L’agibilità la dà il Genio militare, che mediante un’apposita commissione visita ogni poligono e omologa per 4 anni le diverse linee di tiro (si distinguono per la distanza tra chi spara e il bersaglio, da 10 a 300 metri). L’agibilità individua anche quali calibri siano permessi su ogni singola linea di tiro. Ogni modifica delle strutture dev’essere comunicata, e la linea perde l’agibilità fino a una successiva visita. 
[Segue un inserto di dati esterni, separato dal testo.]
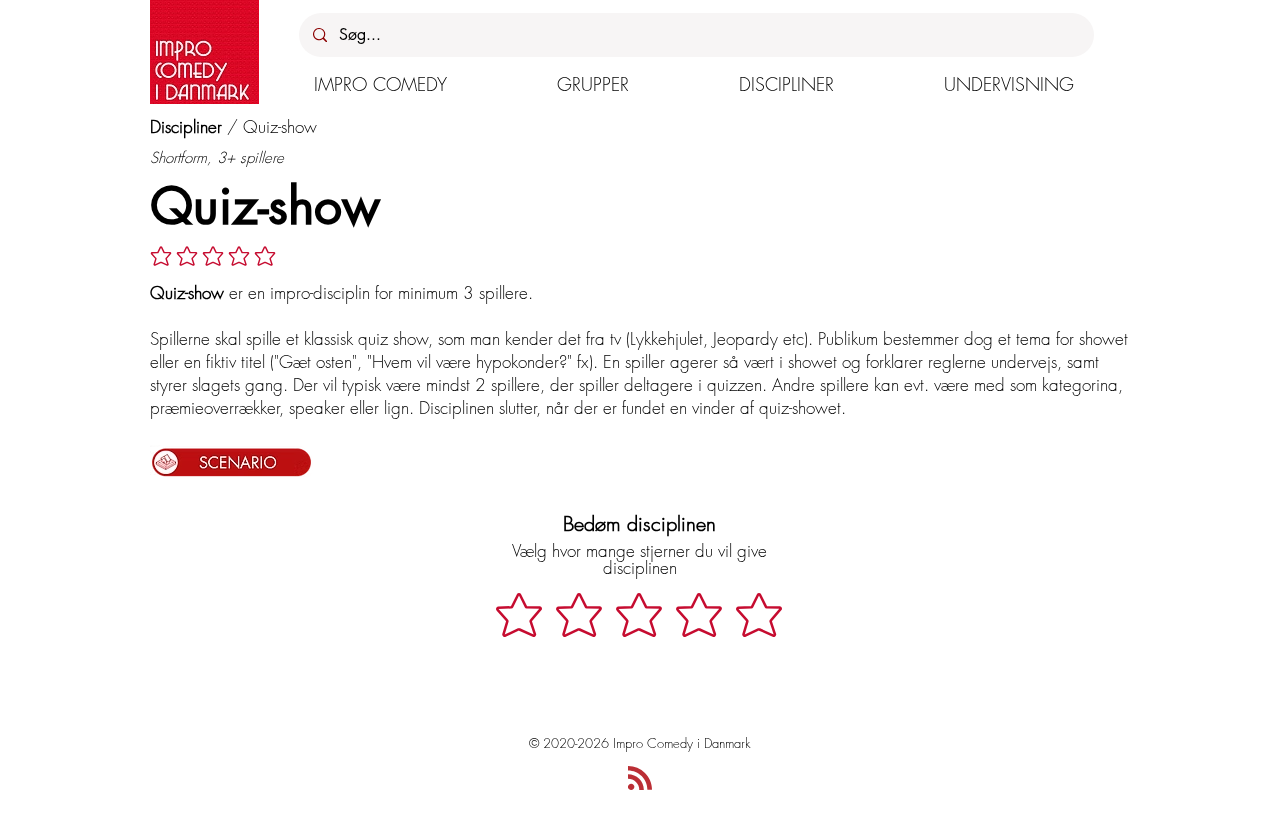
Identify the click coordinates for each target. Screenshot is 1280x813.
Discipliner (186, 126)
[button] (380, 84)
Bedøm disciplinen (639, 523)
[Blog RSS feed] (640, 779)
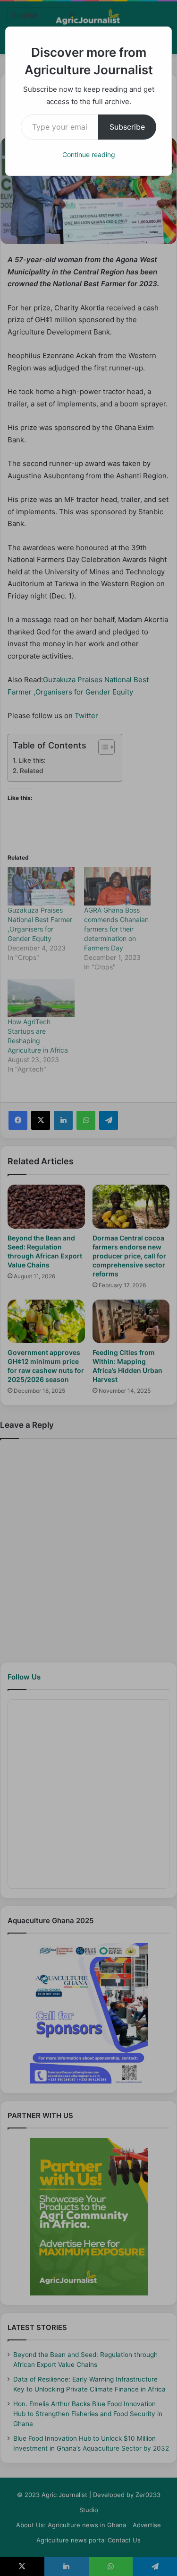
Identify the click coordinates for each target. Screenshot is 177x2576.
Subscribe (127, 127)
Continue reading (88, 154)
“Quando cambia una norma -racconta Bosso-, il poligono costruito in base a leggi diverse non è più agibile. Ma ciò non significa che non sia sicuro”. 
A rendere insicuro un poligono contribuiscono, però, la “distrazione, la cattiva gestione, il non rendersi conto della responsabilità” dice Bosso. I presidenti di sezione rispondono anche penalmente per incidenti che accadono nel “loro” Tiro a segno.
Eppure, basta farsi un giro sui blog frequentati dagli appassionati (www.nntp.it/hobby-armi, ad esempio) per leggere un post come questo: “Salve, purtroppo vado in un poligono con linee normali a 50 metri dove negli ultimi tempi pur di racimolare soldi fanno sparare TUTTI i calibri pur non avendone l’omologazione… A me non fregherebbe nulla senonchè un po’ di persone me compreso, che sparano con il .22LR (indica il calibro dell’arma, ndr) ora si sono abbastanza rotte i maroni di tentare di sparare con di fianco 12slug e 308 con rompifiamma che ti spostano di mezzo metro ogni volta. Il presidente fa finta di non sentire, secondo voi cosa si può fare per fargli capire di smetterla con i grossi calibri dove non si potrebbe neanche senza rischiare la chiusura dell’impianto ovviamente?”. 
Scarsa sicurezza e (contro)cultura delle armi si abbracciano. Secondo alcuni, il funzionamento dei poligoni del Tiro a segno nazionale è troppo rigido. E -spiegano altri- finiranno per l’essere soppiantati da campi da tiro privati.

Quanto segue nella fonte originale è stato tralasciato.